## Work required
From the line containing "Click the 比索相关汇率 title banner" through the last line of the entries, set down every line exactly and add nothing.
* * * *
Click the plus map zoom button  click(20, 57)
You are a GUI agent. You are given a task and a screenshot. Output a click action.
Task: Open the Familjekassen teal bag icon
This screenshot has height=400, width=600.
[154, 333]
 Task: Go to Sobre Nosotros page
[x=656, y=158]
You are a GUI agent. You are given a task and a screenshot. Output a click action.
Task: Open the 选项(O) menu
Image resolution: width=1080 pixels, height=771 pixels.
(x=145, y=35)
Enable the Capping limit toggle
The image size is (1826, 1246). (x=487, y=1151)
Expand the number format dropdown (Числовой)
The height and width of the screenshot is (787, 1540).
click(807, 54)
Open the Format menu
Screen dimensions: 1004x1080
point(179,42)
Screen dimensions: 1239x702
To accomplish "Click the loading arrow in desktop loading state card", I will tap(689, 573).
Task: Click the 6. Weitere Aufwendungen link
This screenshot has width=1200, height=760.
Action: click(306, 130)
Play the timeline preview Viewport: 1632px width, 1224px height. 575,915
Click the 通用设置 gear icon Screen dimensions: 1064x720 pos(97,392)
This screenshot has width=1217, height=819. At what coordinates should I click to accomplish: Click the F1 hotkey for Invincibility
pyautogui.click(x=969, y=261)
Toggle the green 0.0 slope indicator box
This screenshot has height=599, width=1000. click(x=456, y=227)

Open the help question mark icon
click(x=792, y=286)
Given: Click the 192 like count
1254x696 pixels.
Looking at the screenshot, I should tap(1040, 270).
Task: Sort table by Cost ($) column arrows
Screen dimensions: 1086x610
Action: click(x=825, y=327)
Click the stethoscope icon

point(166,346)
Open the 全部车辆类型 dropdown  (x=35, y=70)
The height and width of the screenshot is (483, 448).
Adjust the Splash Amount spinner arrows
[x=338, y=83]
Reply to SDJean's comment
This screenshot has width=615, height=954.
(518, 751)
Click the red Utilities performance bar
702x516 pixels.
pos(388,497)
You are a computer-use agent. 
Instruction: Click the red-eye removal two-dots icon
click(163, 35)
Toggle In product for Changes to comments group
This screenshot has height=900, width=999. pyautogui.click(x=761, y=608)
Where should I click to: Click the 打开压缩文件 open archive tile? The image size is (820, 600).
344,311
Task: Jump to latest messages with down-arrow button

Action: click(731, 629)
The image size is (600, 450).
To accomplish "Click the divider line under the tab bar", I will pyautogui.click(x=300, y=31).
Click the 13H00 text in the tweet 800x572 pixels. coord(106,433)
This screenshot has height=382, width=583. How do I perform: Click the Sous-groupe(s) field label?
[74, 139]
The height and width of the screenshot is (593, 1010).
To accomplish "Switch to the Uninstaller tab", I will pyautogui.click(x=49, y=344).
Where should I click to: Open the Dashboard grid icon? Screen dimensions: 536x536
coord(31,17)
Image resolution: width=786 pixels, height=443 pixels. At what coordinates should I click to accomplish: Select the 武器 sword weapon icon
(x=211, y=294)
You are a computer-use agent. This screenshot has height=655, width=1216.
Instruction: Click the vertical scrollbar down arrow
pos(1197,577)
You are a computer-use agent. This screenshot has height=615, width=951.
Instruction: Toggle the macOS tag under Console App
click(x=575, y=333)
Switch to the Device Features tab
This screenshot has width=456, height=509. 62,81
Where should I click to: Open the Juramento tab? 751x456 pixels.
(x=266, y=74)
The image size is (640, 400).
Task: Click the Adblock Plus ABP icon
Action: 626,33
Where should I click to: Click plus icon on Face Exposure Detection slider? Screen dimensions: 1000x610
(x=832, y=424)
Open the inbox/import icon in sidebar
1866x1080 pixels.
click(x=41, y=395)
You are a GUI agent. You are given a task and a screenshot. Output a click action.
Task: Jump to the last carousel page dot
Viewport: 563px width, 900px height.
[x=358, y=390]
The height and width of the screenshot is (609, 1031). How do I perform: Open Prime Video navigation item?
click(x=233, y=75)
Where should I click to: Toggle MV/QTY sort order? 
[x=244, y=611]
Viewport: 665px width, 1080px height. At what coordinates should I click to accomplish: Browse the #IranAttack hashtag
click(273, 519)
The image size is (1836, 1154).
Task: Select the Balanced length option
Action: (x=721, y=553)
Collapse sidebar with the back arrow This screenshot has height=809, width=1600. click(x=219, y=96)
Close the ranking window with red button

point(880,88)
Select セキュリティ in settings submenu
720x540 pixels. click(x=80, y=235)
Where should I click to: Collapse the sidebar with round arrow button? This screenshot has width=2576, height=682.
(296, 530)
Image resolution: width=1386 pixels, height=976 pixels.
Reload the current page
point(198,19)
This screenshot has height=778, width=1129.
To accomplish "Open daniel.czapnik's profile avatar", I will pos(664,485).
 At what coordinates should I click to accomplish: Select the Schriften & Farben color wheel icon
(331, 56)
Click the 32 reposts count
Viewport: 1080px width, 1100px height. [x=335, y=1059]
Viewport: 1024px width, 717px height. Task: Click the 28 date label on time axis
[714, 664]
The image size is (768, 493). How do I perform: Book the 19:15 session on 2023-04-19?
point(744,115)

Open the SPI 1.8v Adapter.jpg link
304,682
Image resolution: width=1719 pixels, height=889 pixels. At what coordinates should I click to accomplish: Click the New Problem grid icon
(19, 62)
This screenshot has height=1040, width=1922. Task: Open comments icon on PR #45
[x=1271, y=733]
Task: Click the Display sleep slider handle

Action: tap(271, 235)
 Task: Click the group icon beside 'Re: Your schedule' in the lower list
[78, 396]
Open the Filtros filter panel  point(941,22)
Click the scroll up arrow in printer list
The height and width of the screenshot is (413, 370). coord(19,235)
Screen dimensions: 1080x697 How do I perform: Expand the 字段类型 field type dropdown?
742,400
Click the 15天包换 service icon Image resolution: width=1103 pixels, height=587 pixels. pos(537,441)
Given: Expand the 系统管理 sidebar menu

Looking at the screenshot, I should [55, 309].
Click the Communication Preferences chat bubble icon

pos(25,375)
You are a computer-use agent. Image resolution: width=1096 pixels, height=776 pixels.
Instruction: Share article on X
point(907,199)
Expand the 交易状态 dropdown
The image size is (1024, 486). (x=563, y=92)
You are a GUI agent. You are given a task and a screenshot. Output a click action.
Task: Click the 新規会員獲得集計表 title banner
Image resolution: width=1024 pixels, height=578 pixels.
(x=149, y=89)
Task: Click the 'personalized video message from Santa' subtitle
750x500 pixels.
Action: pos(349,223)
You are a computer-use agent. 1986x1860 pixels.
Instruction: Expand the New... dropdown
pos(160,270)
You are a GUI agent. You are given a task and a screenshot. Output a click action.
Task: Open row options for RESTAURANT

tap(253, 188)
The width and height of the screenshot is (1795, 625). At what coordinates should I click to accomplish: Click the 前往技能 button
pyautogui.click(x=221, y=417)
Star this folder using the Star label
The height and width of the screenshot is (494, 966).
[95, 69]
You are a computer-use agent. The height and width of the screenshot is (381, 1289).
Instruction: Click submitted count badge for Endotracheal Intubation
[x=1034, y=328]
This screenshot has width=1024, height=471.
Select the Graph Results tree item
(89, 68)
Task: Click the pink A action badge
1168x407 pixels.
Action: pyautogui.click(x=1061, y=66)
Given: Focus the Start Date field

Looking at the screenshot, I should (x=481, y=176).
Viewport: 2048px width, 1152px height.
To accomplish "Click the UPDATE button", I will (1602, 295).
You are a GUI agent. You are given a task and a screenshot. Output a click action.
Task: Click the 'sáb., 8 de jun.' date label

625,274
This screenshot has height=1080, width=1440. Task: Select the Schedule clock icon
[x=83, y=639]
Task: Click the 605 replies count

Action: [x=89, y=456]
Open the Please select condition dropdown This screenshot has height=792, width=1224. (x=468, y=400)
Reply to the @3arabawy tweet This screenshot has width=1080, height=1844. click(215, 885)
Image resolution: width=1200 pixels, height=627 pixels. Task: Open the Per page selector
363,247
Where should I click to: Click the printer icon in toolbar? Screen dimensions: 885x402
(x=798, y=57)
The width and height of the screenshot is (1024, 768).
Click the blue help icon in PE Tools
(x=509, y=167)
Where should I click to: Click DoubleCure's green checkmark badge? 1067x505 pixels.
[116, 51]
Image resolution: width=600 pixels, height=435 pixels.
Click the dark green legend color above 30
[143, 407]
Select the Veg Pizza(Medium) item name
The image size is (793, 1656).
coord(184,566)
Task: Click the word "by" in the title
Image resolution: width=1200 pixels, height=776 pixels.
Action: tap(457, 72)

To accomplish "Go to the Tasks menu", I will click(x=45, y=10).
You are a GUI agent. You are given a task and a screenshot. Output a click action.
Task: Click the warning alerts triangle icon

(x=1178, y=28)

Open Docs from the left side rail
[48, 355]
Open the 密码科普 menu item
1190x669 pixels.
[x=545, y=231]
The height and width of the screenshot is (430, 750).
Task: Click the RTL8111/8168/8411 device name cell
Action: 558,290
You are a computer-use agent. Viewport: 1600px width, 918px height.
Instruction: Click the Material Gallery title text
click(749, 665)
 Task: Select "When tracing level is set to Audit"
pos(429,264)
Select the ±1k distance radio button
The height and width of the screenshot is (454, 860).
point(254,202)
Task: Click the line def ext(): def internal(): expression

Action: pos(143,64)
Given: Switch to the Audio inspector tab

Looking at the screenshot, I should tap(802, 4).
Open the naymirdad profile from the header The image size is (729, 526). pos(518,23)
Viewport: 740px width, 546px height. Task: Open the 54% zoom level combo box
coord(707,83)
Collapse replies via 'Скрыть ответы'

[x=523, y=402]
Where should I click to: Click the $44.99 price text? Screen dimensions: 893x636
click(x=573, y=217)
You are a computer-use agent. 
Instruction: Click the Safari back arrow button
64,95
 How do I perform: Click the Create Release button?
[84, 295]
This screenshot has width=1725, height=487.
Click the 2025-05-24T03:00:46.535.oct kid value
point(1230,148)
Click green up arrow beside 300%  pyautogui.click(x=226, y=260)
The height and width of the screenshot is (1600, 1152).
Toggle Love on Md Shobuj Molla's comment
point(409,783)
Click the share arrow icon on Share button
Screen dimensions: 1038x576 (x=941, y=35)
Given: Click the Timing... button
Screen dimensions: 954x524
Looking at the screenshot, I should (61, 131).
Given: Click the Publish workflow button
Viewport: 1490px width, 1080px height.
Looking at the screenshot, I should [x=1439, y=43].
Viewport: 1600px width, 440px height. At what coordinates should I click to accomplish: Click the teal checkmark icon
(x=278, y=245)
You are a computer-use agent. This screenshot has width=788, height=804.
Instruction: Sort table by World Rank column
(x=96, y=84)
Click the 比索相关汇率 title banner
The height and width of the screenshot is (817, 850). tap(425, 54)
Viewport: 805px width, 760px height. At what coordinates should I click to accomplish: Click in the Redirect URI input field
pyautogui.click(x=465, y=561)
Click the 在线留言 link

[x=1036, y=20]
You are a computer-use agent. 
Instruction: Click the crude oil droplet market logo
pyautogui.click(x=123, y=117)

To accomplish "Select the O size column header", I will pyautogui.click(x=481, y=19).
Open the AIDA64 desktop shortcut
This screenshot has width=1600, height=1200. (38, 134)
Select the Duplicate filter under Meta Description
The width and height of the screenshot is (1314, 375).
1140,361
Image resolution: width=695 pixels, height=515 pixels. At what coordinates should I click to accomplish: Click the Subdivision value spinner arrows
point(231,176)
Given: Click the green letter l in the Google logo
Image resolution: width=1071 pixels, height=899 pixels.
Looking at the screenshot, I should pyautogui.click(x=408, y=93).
* * * *
## Solution to this exercise
Click the 比索相关汇率 title banner
The height and width of the screenshot is (817, 850). tap(425, 54)
Viewport: 805px width, 760px height. At what coordinates should I click to accomplish: Click in the Redirect URI input field
pyautogui.click(x=465, y=561)
Click the 在线留言 link

[x=1036, y=20]
You are a computer-use agent. 
Instruction: Click the crude oil droplet market logo
pyautogui.click(x=123, y=117)

To accomplish "Select the O size column header", I will pyautogui.click(x=481, y=19).
Open the AIDA64 desktop shortcut
This screenshot has width=1600, height=1200. (38, 134)
Select the Duplicate filter under Meta Description
The width and height of the screenshot is (1314, 375).
1140,361
Image resolution: width=695 pixels, height=515 pixels. At what coordinates should I click to accomplish: Click the Subdivision value spinner arrows
point(231,176)
Given: Click the green letter l in the Google logo
Image resolution: width=1071 pixels, height=899 pixels.
Looking at the screenshot, I should pyautogui.click(x=408, y=93).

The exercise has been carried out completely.